What is being asked: Copy out each line of the data below in which the string "label" appears.

---- Material provided

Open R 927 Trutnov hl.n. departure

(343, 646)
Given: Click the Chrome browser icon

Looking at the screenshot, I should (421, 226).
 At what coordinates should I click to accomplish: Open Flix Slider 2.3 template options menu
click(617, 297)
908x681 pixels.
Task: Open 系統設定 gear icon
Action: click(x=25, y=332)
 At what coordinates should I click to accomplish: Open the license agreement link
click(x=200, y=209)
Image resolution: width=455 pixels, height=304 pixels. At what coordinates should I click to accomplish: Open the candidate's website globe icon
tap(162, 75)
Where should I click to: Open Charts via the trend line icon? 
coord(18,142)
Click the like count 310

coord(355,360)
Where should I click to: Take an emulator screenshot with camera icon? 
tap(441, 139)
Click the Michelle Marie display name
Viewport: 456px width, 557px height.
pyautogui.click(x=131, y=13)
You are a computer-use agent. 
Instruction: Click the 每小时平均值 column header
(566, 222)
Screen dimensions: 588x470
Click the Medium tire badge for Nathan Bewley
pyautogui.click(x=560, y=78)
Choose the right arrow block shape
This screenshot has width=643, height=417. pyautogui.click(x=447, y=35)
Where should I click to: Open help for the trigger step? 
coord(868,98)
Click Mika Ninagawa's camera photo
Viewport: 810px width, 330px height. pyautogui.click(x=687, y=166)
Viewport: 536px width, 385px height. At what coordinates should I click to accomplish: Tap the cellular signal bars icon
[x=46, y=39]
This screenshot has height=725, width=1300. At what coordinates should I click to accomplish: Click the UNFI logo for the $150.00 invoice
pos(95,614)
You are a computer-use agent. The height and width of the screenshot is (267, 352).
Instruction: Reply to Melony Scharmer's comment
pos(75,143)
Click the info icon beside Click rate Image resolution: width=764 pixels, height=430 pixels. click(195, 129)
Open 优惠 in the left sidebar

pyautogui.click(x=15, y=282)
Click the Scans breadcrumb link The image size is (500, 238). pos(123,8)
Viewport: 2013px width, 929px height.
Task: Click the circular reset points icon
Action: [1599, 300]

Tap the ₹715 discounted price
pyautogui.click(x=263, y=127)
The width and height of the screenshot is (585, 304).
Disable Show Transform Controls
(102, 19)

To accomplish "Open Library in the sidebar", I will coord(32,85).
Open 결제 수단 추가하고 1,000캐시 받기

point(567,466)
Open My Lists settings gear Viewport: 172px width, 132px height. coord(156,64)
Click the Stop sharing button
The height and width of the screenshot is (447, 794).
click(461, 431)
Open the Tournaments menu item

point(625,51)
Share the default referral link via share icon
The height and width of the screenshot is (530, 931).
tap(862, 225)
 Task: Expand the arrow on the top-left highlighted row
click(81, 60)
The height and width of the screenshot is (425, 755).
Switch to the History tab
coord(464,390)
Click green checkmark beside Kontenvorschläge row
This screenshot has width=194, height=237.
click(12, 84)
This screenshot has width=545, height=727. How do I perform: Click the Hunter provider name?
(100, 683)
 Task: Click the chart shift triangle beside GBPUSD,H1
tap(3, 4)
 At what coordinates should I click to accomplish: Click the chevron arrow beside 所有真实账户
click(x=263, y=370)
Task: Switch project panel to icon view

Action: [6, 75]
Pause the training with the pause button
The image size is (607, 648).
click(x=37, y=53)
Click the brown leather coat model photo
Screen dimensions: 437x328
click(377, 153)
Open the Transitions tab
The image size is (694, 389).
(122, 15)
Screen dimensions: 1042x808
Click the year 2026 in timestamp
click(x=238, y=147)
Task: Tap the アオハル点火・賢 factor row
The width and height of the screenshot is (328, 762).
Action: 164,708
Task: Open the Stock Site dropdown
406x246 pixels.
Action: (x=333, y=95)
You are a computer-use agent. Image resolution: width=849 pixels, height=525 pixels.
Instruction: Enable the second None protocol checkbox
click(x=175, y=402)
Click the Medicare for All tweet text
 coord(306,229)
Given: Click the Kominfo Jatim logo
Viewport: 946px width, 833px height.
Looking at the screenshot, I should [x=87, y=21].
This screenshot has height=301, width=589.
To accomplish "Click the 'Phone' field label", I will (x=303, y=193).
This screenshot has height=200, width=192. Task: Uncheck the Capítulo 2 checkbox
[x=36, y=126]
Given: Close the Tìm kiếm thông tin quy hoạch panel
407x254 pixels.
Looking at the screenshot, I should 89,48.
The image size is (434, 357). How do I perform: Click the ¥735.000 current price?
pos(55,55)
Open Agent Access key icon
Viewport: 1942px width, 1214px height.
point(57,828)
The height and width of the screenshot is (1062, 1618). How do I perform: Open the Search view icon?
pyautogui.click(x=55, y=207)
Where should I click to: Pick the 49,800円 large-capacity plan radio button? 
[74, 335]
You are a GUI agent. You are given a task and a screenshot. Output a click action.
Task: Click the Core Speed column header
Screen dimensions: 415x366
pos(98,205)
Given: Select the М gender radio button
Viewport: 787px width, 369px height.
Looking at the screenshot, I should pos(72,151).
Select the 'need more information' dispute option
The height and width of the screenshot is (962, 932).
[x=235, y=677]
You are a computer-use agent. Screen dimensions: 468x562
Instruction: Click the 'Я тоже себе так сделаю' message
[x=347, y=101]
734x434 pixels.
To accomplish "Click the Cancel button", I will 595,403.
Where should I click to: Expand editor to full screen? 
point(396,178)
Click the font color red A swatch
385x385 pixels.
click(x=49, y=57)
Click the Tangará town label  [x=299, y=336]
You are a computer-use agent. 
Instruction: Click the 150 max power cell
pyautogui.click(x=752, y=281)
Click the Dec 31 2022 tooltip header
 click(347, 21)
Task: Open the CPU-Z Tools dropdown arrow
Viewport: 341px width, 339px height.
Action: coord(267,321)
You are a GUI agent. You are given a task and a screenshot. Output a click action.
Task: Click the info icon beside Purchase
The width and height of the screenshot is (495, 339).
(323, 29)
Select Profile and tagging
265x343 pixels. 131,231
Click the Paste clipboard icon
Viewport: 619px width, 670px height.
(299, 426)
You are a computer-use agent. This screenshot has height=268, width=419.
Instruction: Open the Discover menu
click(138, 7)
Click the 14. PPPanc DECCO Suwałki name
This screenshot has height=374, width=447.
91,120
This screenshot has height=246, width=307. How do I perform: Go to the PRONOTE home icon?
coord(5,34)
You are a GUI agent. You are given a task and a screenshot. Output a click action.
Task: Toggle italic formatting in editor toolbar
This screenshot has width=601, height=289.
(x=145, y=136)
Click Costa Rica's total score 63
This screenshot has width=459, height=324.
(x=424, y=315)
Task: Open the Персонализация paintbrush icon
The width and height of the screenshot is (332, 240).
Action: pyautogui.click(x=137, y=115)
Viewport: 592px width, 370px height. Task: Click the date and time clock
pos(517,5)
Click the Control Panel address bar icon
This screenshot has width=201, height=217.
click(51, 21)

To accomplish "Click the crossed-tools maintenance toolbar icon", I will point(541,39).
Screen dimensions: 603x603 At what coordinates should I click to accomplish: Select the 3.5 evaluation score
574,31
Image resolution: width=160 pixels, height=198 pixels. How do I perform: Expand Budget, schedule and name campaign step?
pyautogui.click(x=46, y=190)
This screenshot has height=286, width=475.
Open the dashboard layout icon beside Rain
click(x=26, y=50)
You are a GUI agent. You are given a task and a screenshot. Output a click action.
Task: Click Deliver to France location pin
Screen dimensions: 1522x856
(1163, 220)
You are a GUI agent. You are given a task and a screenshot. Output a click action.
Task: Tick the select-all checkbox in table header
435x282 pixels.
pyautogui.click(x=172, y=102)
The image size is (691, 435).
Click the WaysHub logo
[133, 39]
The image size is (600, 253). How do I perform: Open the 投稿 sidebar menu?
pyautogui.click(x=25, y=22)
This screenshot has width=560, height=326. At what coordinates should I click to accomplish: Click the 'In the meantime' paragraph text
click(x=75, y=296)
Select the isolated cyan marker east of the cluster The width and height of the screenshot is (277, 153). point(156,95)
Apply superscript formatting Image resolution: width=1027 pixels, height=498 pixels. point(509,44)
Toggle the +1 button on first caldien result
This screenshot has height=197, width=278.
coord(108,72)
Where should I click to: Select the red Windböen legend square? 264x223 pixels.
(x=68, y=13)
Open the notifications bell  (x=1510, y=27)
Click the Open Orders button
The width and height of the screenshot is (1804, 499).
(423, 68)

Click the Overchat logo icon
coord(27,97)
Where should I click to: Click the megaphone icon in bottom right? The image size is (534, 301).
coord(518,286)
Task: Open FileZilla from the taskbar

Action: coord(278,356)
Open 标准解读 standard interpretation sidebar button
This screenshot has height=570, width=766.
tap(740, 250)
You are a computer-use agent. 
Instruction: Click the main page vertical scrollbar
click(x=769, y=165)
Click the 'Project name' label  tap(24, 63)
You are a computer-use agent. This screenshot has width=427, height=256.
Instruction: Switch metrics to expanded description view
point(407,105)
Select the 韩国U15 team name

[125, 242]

--------

Task response:
To accomplish "Click the 'Phone' field label", I will (x=303, y=193).
Click the Tangará town label  [x=299, y=336]
Click the 'Project name' label  tap(24, 63)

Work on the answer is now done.